Verdict: Hitchcock described this film as the low ebb of his career.  He only took it on to keep working as he had no other projects that year.  It is his only musical.  He experimented with using music to set tempo and guide the cutting: " . . . naturally every cut in the film was worked out on script before shooting begins. But more than that, the musical cuts were worked out, too." In certain sequences the images were deliberately cut to conform to the rhythm of the music.  "Film music and cutting have a great deal in common. The purpose of both is to create tempo and mood of the scene. And, just as the ideal cutting is the kind you don't notice as cutting, so with music".  "There is a dialogue scene between a young man and a woman. It is a quiet, tender scene. But the woman's husband is on his way. The obvious way to get suspense is to cut every now and then to glimpses of the husband traveling towards the house. In the silent days, when the villain was coming, you always had the orchestra playing quickening music. You 'felt' the menace. Well, you can still have that and keep the sense of the talk-scene going as well. And the result is that you don't need to insist pictorially on the husband's approach. I think I used about six feet of film out of the three hundred feet used in the sequence to flash to the husband. The feeling of approaching climax can be suggested by the music. It is in the psychological use of music, which, you will observe, they knew something about before talkies, that the great possibilities lie."  It was released as Strauss' Great Waltz in the US.

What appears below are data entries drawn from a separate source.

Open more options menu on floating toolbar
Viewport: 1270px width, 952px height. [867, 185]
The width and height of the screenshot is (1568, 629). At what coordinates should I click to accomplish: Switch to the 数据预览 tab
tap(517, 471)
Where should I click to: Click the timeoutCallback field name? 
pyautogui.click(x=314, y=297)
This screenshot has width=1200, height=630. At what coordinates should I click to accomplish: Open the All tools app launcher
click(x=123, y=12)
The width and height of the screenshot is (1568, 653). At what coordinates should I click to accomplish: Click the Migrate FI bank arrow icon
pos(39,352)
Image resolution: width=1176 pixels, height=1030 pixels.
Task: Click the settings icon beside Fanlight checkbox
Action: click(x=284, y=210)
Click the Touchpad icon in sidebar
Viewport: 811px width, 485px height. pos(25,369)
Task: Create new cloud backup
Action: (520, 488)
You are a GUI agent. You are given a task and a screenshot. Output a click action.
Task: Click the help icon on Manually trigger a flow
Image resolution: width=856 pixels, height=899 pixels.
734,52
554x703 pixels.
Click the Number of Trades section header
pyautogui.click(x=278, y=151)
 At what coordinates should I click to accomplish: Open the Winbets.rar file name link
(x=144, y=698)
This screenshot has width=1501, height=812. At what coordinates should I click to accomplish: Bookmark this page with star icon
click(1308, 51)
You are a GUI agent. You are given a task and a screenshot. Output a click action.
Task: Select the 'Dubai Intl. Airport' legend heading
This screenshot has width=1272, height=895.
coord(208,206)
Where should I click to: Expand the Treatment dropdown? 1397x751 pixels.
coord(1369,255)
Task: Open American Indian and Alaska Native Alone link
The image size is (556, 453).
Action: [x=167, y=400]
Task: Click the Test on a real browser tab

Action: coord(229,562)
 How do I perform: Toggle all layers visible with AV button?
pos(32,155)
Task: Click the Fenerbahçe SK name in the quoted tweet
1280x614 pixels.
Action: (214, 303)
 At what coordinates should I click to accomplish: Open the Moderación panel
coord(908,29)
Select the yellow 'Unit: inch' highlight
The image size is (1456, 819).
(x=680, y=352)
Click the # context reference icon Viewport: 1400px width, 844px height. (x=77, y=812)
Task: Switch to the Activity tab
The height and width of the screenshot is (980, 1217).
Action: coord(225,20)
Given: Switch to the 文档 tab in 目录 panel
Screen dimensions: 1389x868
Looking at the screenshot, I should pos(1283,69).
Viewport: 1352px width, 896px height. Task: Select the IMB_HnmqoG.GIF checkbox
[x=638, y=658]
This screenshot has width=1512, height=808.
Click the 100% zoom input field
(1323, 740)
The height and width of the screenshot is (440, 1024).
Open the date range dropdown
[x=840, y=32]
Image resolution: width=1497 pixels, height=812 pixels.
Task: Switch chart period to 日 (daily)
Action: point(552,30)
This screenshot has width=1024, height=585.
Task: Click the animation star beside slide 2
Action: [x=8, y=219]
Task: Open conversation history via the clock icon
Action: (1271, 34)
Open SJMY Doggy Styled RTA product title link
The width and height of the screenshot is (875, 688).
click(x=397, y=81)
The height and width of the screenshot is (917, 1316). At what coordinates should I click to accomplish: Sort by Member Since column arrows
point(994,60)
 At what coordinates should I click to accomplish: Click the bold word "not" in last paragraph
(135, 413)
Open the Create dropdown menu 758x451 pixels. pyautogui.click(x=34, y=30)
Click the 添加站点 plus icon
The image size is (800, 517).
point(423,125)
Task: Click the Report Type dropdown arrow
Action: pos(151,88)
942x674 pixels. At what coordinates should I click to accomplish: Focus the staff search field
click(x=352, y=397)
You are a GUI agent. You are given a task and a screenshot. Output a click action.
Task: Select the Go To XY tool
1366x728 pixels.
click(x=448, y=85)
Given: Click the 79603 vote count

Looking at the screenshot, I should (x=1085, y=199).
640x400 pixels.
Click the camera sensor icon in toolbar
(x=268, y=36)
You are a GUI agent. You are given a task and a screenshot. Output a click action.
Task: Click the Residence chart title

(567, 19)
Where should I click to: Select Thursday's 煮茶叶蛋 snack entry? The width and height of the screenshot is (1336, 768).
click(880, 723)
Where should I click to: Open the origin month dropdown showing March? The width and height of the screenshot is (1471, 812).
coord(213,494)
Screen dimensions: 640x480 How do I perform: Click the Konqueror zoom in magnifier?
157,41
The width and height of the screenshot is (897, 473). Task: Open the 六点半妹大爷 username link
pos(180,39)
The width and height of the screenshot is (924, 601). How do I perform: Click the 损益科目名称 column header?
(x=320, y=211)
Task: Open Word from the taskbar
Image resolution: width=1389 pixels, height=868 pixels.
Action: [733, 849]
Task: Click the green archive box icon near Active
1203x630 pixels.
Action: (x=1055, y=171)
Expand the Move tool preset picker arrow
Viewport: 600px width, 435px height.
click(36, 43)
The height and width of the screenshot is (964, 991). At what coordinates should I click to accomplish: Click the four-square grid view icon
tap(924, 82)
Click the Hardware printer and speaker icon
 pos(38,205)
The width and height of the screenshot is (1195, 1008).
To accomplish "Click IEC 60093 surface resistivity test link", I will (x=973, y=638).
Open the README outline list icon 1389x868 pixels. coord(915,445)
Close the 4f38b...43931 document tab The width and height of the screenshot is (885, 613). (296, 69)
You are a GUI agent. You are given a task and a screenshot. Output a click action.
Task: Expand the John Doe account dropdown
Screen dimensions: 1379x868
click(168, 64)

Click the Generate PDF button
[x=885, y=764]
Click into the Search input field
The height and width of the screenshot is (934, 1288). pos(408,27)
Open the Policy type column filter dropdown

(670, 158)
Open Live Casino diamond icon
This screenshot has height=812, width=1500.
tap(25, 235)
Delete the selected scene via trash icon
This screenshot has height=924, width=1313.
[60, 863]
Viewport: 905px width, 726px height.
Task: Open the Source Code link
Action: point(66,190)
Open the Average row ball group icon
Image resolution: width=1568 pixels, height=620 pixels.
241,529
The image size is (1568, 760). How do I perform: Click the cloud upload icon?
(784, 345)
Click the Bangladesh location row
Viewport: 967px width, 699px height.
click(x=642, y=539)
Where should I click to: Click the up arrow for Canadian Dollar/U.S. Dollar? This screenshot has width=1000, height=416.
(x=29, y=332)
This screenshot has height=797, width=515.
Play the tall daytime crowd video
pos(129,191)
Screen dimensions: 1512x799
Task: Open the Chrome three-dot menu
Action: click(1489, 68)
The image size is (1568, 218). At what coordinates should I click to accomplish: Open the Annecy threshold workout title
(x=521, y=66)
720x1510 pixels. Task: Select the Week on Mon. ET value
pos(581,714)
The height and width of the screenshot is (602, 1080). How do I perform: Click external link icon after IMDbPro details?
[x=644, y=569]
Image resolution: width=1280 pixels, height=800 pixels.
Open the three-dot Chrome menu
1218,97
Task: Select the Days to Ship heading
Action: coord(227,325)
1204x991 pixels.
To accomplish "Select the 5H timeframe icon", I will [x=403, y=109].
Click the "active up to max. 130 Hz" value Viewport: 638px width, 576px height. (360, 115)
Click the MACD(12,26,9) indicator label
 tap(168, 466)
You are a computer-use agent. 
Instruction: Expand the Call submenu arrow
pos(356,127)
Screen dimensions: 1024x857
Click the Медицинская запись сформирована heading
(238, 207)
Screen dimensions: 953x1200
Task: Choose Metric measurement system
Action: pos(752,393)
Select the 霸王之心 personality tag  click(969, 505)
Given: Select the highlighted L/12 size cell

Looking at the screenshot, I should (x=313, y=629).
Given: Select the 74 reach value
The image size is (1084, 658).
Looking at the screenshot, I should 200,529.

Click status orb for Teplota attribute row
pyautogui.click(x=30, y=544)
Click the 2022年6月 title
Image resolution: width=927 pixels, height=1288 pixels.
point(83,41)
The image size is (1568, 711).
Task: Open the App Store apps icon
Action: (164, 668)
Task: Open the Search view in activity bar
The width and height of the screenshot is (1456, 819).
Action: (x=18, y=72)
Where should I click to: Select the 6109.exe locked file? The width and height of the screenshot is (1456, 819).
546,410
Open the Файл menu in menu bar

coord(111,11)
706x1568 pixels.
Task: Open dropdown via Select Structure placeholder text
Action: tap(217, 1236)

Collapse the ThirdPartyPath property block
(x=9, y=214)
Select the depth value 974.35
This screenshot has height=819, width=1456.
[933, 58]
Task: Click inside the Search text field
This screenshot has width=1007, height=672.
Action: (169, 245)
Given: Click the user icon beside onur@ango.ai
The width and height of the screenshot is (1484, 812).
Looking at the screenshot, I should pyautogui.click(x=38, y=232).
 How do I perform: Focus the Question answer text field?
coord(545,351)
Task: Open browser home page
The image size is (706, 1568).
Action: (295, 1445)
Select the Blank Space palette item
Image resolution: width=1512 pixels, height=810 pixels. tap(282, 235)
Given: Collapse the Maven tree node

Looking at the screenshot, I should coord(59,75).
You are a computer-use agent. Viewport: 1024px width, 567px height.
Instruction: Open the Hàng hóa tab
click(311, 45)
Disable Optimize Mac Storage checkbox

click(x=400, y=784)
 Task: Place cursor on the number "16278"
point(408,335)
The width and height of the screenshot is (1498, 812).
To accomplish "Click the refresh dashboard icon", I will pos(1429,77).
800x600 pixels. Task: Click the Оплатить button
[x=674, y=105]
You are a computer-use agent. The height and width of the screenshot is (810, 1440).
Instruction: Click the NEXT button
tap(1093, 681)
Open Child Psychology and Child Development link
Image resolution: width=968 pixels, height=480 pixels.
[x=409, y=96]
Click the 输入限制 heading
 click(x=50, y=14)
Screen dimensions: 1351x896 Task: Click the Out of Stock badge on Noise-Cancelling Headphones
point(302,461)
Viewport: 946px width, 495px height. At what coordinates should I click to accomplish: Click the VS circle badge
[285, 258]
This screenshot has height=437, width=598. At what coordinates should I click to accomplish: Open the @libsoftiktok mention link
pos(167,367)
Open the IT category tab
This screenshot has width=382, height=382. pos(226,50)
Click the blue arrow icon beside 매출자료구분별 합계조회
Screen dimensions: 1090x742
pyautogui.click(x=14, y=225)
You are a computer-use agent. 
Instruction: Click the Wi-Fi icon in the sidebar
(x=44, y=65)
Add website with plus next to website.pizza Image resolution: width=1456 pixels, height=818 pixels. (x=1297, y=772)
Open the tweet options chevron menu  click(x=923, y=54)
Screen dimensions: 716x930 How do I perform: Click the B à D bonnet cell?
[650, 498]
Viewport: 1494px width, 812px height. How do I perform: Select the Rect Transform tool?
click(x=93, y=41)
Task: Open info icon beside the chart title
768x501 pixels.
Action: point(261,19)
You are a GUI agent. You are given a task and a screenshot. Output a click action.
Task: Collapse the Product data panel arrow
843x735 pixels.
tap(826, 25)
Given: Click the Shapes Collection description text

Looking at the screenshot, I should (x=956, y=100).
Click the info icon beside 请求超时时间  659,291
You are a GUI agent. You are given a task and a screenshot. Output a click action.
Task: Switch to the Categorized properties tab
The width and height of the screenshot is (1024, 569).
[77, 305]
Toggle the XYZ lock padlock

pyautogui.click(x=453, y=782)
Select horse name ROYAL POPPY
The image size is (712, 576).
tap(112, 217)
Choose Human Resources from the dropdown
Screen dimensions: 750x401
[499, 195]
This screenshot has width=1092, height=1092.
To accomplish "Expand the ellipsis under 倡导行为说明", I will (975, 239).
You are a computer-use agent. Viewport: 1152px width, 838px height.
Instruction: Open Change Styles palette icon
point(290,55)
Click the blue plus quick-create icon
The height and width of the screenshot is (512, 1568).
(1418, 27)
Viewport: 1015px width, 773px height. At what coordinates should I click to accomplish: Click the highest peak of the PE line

It's just not that good.  Edmund Gwenn is woefully underused.  This may well be the only Hitchcock movie I will only watch once and never again.  Unless you're watching all of his movies or you're into 19th century period-piece musical biographies, don't go to the trouble of tracking it down.  It's hard to get a copy of for a reason.  But cheer up, the next six films are what launched Hitchcock's reputation for great thrillers.